NASHVILLE - Governors are warning congressional leaders of possible “severe” consequences to states from the partial federal government shutdown as well as a possible battle over raising the nation’s debt level in October.
“States are partners with the federal government in implementing most federal programs,” says the letter, dated Monday, from the National Governors Association. “A lack of uncertainty at the federal level from a shutdown therefore translates directly into uncertainty and instability at the state level.”
That “can lead to the suspension of programs and services, increased borrowing costs or even layoffs - all actions that will weaken our economies and potentially stall the national recovery,” the letter from 2013-14 NGA Chair Gov. Mary Fallin, a Republican, and Colorado Gov. John Hickenlooper, a Democrat and NGA vice chair, stated.
The bipartisan plea wasn’t enough to avert the shutdown which occurred at 12:01 a.m. today. Congressional Republicans and Democrats remained at loggerheads, leading to the first partial shutdown of the federal government in 17 years. The fight over a temporary funding measure stems from House GOP opposition to the federal Affordable Care Act.
In Tennessee, Republican Gov. Bill Haslam has ordered a review on the impacts to state government.
Civilian employees of the federal government total some 25,140 members of Tennessee’s workforce, according to the federal Office of Personnel Management. That’s 1.36 percent of the total workforce. In Georgia, the number of civilian employees is 71,486 or 3.86 percent.
It’s unclear how many are being furloughed without pay during the standoff between congressional Republicans, Democrats and President Barack Obama. Military functions and areas deemed “essential” are not affected.

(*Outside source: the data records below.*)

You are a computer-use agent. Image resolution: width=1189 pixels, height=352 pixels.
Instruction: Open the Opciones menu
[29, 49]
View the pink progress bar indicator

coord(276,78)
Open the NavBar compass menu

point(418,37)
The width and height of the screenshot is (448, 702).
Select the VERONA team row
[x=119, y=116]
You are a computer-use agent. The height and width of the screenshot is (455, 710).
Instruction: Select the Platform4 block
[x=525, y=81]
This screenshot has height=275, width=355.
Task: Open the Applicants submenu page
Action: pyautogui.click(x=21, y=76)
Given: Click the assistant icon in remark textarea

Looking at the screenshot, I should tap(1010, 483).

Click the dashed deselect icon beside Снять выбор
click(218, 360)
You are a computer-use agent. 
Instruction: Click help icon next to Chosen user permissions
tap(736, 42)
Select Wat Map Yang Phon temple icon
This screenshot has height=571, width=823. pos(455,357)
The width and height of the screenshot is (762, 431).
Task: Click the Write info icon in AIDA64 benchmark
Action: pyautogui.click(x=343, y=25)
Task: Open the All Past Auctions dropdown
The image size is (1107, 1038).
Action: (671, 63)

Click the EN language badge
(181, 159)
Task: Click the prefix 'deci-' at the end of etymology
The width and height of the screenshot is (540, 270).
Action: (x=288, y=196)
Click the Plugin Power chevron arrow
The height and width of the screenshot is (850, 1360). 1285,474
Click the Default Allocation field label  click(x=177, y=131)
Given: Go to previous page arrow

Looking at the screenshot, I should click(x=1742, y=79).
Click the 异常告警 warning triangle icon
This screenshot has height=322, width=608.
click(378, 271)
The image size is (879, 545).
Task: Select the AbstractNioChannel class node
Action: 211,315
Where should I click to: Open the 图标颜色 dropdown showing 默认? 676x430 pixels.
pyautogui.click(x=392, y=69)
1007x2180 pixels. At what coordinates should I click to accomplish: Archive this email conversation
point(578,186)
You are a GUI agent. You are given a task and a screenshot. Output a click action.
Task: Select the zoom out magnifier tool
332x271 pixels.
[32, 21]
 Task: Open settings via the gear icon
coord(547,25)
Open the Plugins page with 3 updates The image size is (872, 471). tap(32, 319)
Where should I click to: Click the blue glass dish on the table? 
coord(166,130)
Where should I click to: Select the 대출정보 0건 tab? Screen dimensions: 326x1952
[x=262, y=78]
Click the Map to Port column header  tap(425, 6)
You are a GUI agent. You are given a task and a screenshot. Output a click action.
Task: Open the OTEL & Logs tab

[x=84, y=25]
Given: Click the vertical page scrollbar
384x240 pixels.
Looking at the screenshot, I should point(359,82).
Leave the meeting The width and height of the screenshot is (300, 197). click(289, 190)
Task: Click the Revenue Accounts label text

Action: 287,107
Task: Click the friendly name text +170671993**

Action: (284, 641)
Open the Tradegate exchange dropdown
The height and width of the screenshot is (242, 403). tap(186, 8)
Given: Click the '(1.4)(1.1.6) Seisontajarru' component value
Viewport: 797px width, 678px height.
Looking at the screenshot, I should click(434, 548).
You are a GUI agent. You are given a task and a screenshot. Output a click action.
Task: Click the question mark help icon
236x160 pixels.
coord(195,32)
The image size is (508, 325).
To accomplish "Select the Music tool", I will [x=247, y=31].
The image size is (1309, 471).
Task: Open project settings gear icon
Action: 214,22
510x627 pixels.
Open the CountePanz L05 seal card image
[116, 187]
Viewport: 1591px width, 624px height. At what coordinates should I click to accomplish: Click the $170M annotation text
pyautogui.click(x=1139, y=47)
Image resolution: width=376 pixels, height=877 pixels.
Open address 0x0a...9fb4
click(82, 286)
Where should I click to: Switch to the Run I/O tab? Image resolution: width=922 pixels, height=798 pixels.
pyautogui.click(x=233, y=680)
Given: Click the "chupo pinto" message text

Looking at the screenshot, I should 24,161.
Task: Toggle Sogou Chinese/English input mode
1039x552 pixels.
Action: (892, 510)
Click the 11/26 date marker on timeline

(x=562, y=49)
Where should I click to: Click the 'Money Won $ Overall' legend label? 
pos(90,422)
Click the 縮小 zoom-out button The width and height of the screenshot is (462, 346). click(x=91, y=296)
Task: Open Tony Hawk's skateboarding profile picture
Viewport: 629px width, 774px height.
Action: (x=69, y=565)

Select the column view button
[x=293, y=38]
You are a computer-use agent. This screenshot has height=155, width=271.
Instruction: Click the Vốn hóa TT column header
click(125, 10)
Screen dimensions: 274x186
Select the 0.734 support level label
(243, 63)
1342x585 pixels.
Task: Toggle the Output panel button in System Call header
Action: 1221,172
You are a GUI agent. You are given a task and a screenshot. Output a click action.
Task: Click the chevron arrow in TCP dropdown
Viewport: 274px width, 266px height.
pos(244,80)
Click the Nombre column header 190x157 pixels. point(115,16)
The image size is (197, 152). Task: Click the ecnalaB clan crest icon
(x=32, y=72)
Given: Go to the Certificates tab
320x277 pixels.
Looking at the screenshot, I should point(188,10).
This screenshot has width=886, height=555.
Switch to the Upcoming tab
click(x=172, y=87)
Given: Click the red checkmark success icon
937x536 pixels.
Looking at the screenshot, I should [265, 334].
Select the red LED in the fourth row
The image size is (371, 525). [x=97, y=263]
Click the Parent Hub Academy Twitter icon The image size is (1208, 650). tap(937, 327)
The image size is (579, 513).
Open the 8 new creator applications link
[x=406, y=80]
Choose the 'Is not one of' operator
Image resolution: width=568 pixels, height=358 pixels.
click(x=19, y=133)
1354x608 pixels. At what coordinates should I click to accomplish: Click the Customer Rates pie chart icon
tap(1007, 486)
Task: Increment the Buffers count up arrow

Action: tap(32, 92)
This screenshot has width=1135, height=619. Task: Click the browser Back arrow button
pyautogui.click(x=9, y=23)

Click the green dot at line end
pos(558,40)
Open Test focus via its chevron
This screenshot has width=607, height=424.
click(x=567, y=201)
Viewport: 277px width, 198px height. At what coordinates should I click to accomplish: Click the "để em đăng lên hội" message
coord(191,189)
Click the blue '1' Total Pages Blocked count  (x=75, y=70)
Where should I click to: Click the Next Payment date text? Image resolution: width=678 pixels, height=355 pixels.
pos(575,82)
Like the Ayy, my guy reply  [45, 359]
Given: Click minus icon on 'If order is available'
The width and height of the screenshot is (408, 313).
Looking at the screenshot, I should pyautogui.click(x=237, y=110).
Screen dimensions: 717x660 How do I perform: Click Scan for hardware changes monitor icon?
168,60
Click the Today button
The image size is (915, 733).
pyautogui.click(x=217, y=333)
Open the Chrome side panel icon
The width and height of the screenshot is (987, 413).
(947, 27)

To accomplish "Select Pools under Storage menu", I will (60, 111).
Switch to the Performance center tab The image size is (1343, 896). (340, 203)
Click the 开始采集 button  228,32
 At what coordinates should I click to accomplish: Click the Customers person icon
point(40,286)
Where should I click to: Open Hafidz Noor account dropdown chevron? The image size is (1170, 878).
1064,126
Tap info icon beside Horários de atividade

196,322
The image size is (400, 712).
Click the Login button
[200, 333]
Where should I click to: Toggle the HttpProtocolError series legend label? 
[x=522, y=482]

Andy Sher is a Nashville-based staff writer covering Tennessee state government and politics for the Times Free Press. A Washington correspondent from 1999-2005 for the Times Free Press, Andy previously headed up state Capitol coverage for The Chattanooga Times, worked as a state Capitol reporter for The Nashville Banner and was a contributor to The Tennessee Journal, among other publications. Andy worked for 17 years at The Chattanooga Times covering police, health care, county government, ...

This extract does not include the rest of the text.